Autre tendance forte du secteur aux Etats-Unis (et pas seulement chez Pro Publica) et qui se fait de plus en plus pressante en Europe, le data journalism consiste à récolter, disséquer, analyser, croiser et confronter un nombre invraisemblable de données statistiques pour en dégager du sens et surtout livrer des informations au public sous un angle inédit. Qu'il s'agisse de volumineux rapports d'organisations publiques ou de données d'entreprises privées accessibles sur le Web, le défi consiste à révéler une "autre vérité" qui se cache sous des millions de tableaux. Bref, un nouveau type d'enquête qui ne demande aucun déplacement physique dans le chef du journaliste, mais qui exige énormément de temps et souvent l'une ou l'autre petite astuce informatique pour collecter et surtout croiser les innombrables données disponibles sur le marché.

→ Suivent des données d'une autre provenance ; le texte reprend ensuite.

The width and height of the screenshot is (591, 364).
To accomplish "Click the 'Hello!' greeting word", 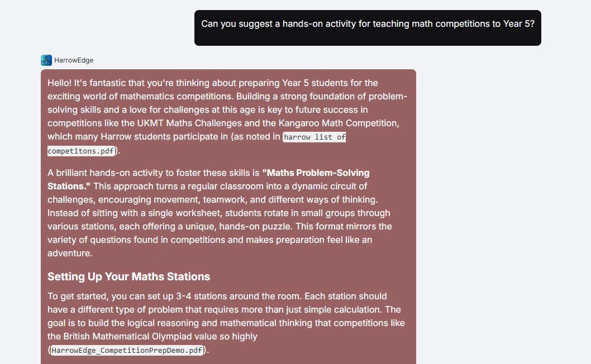I will [x=60, y=83].
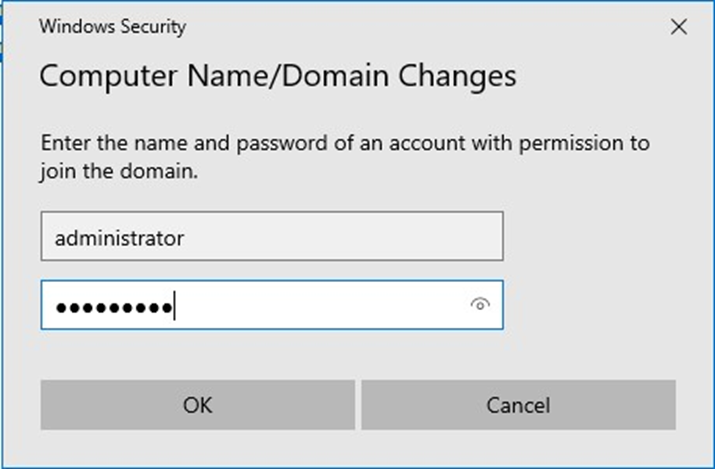Click the OK button
This screenshot has height=469, width=715.
click(x=197, y=405)
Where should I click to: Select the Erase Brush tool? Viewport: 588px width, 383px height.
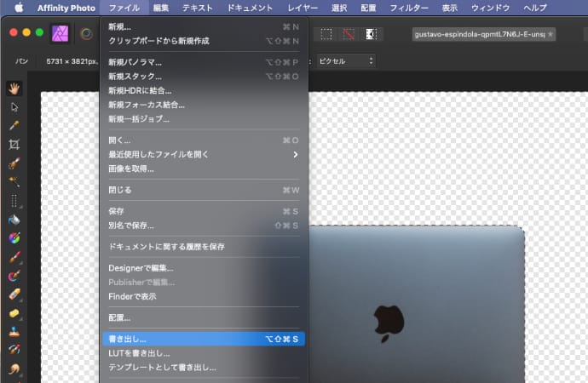14,294
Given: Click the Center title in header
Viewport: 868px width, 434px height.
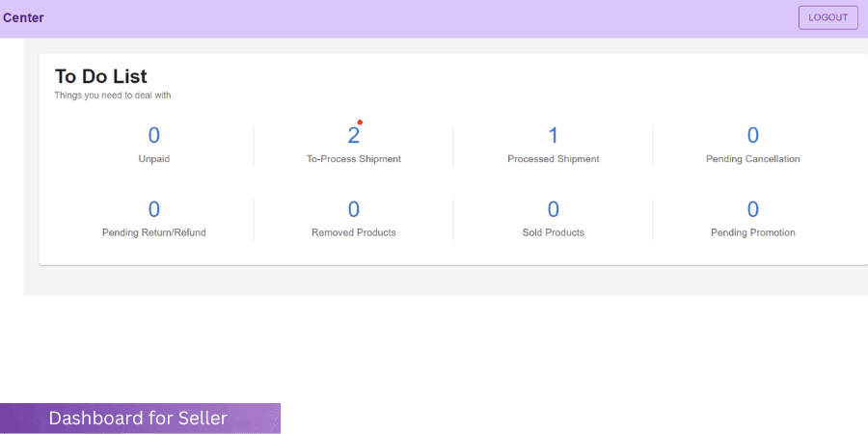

"Pour toute histoire que l'on veut raconter, il y a toujours des questions de base à se poser et qui sont inévitablement reliées à des banques de données, affirme Tom Torok, directeur de la Computer-assisted Reporting Team, la cellule data du New York Times. Aujourd'hui, de plus en plus d'informations existent sous format électronique. Le Web est une véritable mine qui regorge de trésors ! Mais évidemment, cela demande de la patience et de l'audace pour les exhumer. Il faudra prendre du temps, beaucoup de temps, pour analyser ces données, les croiser et en sortir quelque chose de vraiment pertinent."

De nouveaux débouchés
A la tête d'une équipe de sept personnes exclusivement concentrées sur ce data journalism et directement reliées à la rédaction classique du New York Times, Tom Torok est persuadé que l'avenir de la presse traditionnelle passe par cette forme d'investigation originale qui a en outre déjà offert quelques prix Pulitzer au quotidien new-yorkais. Mieux, cette nouvelle pratique journalistique ouvre même de nouveaux débouchés au secteur puisque les reporters de demain pourraient être des "journalistes-programmeurs" capables de concevoir des reportages électroniques inédits se présentant sous la forme d'articles truffés d'infographies interactives et de bases de données à consulter online. Une autre façon de raconter des histoires, en somme.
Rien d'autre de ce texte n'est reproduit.